§ Supplied material
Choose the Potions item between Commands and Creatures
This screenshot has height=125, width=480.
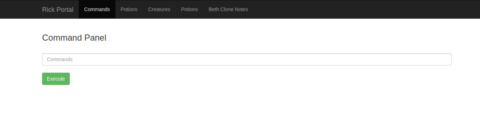click(129, 10)
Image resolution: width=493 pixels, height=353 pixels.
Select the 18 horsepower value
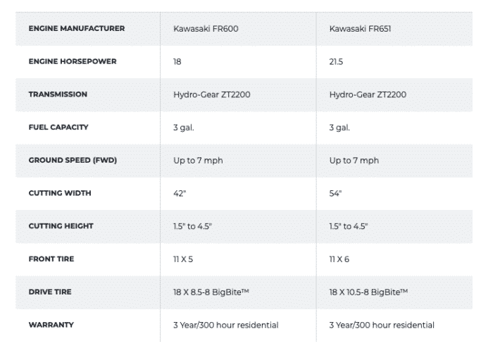[177, 61]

§ Exercise aim
What is needed here is an exact copy of every record, with the pictures left out.

§ Exercise response
Choose the Potions item between Commands and Creatures
This screenshot has height=125, width=480.
click(129, 10)
Image resolution: width=493 pixels, height=353 pixels.
Select the 18 horsepower value
[177, 61]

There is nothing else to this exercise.